By the mid '90s Caniato's concert music was performed nationally and internationally by musicians such as the Red Stick Saxophone Quartet, Alessandra Trentin, and Franziska Huhn, he had joined the Public Works new music collective at Harvard, and his music was performed on National Italian Radio. He was also a guest lecturer/conductor at the Adria Conservatory in Italy and composer in residence in the Weston, Massachusetts public schools.
While continuing to write compositions and arrangements for jazz musicians such as Andy McGee, Jeff Stout, Igor Butman, Diego Urcola, Shannon LeClaire, the Kendrick Oliver Big Band, Berklee Faculty Big Band, New England Conservatory Jazz Composers Big Band, and the 14th Coltrane Memorial Concert at Northeastern University, Caniato published various articles on jazz theory and repertoire in the Annual Review of Jazz Studies and the International Association of Jazz Educators Research journal.
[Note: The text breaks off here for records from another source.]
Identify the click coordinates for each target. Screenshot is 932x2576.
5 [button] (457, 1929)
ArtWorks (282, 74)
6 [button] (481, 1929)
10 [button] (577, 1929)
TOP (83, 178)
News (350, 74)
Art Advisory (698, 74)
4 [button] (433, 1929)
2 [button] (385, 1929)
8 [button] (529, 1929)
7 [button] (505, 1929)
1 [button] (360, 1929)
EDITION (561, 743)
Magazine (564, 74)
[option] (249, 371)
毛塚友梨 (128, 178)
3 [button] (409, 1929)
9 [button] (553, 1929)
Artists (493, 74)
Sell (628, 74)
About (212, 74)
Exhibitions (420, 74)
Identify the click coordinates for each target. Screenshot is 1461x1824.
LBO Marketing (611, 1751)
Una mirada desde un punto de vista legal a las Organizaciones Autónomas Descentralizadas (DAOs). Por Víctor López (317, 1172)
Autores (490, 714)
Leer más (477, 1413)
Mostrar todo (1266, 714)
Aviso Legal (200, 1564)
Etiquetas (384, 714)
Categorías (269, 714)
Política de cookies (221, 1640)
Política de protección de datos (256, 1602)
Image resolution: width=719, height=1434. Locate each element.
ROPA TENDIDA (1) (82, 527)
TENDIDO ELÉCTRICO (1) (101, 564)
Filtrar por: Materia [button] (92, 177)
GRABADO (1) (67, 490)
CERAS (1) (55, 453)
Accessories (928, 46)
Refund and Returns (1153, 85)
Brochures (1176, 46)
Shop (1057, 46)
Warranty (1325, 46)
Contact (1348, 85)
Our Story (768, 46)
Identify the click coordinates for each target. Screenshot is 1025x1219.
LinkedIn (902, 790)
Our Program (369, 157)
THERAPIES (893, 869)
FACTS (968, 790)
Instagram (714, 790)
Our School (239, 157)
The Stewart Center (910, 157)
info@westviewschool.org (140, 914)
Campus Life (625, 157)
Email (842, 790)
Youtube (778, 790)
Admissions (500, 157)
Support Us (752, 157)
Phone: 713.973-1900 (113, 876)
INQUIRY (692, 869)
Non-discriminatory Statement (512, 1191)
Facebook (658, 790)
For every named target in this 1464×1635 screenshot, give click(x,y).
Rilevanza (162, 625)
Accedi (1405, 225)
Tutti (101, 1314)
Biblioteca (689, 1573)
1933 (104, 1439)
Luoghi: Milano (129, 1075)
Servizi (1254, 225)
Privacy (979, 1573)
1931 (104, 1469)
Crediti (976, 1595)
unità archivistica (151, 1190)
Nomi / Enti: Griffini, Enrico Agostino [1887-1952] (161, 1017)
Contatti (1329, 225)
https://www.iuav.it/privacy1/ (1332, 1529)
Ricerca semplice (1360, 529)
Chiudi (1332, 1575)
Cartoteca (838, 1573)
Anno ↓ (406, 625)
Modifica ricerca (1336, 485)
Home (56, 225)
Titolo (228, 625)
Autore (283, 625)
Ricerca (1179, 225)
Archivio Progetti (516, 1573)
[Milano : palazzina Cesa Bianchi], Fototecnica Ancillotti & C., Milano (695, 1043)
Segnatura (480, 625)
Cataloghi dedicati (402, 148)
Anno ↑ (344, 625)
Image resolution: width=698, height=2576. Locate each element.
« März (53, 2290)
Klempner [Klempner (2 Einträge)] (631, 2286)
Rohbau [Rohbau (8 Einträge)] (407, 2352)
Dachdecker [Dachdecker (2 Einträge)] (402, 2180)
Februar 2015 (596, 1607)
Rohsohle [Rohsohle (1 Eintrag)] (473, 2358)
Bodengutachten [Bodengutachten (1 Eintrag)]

He joined the BMI Jazz Composers Workshop in New York City in 2004 and wrote for the BMI New York Jazz Orchestra for the following five years.

Caniato has received numerous grants and awards such as a Fulbright Scholar Grant to Metropolia University, Helsinki, Finland (Fall 2011), the Massachusetts Cultural Council Artist Grant in Music Composition (2007), the Amelia Gallucci-Cirio Endowment Grant, Marion and Jasper Whiting Foundation Grant, Massachusetts Cultural Council Professional Development Grant and various Faculty Scholarship/Creative Awards and Leadership Awards at Fitchburg State University. He was a finalist for the 2007 BMI Foundation/Charlie Parker Composition Prize. His time is shared between composing, conducting, theory, and education.